When a Tesla Model S collided with a tree in downtown Indianapolis Thursday, an inferno erupted. The crash, which killed the driver and her one passenger, sent battery cells “firing off almost like projectiles around rescuers,” fire department officials told local NBC affiliate WTHR.

“It hit that tree and it bounced around and all of a sudden it just exploded,” Al Finnell, an eyewitness, told the station. “I had to accelerate my vehicle because all the car parts went up in the air and I had to accelerate just to get away from it.”

The driver, 27-year-old Casey Speckman, reportedly lost control of the vehicle while driving at a high rate of speed before smashing into the tree. The impact knocked the wheels off of the car before the batteries caught fire and exploded. Speckman died at the scene while her passenger, 44-year-old Kevin McCarthy, died at the hospital.

One eyewitness recorded the inferno below.

Lithium-ion battery cell fires are tough to put out, Indiana Fire Trucks Battalion Chief Kevin Jones said. While high-speed impacts can cause most any car to erupt in flames, the battery cells require a lot of water to extinguish. The department had trained for those sorts of collisions recently by reviewing emergency response guides from Tesla and other automakers.

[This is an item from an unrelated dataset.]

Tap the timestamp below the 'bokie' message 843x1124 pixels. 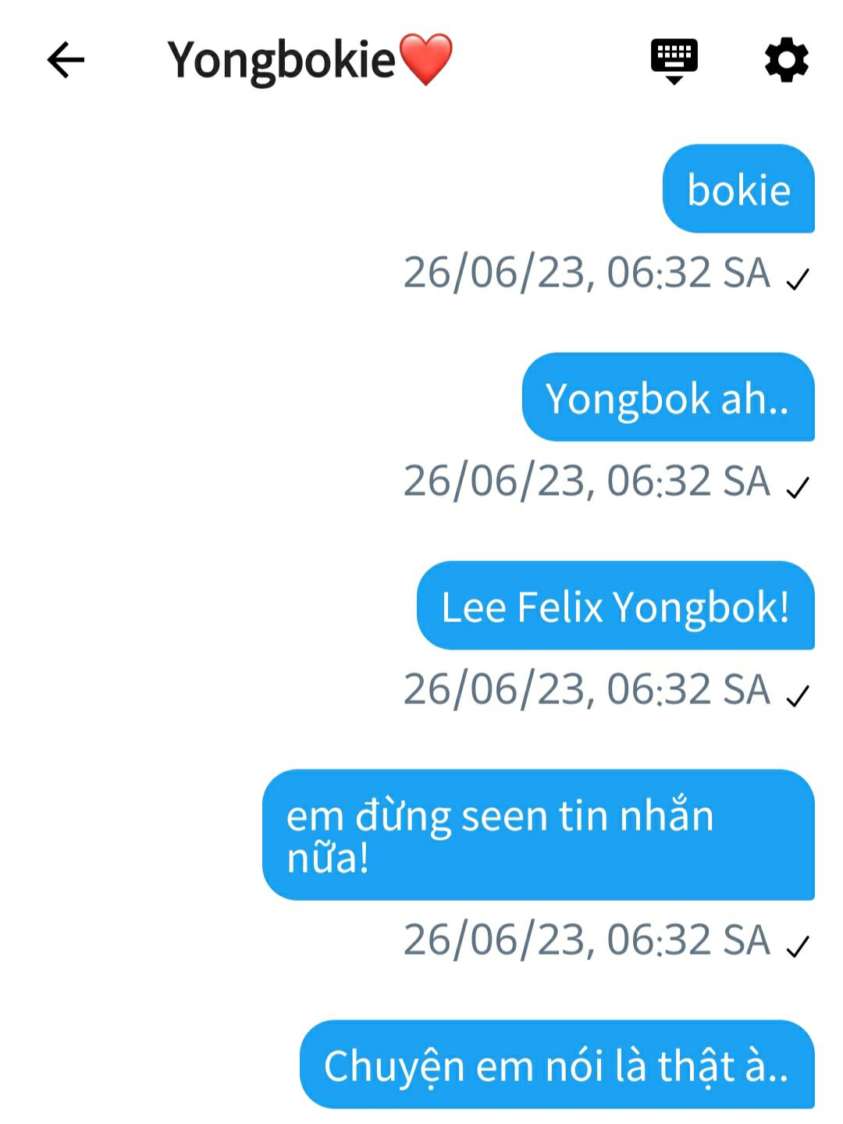587,272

“With any vehicle collision, regardless of its... power... be it gasoline or hybrid or pure electric like the Tesla is, you have the potential for violent collision and all that damage,” Jones said in a press conference. “That’s not unique to the accident last night.”

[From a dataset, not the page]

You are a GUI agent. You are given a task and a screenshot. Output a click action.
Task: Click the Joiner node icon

Thursday’s crash withstanding, the Tesla Model S isn’t known for being unsafe. When the car was first hitting the market, Tesla announced that the vehicle had achieved the highest National Highway Traffic Safety Administration rating of any tested car in history. That included five stars in every possible category, a feat achieved by just 1 percent of cars, and the record for the lowest likelihood of passenger injury.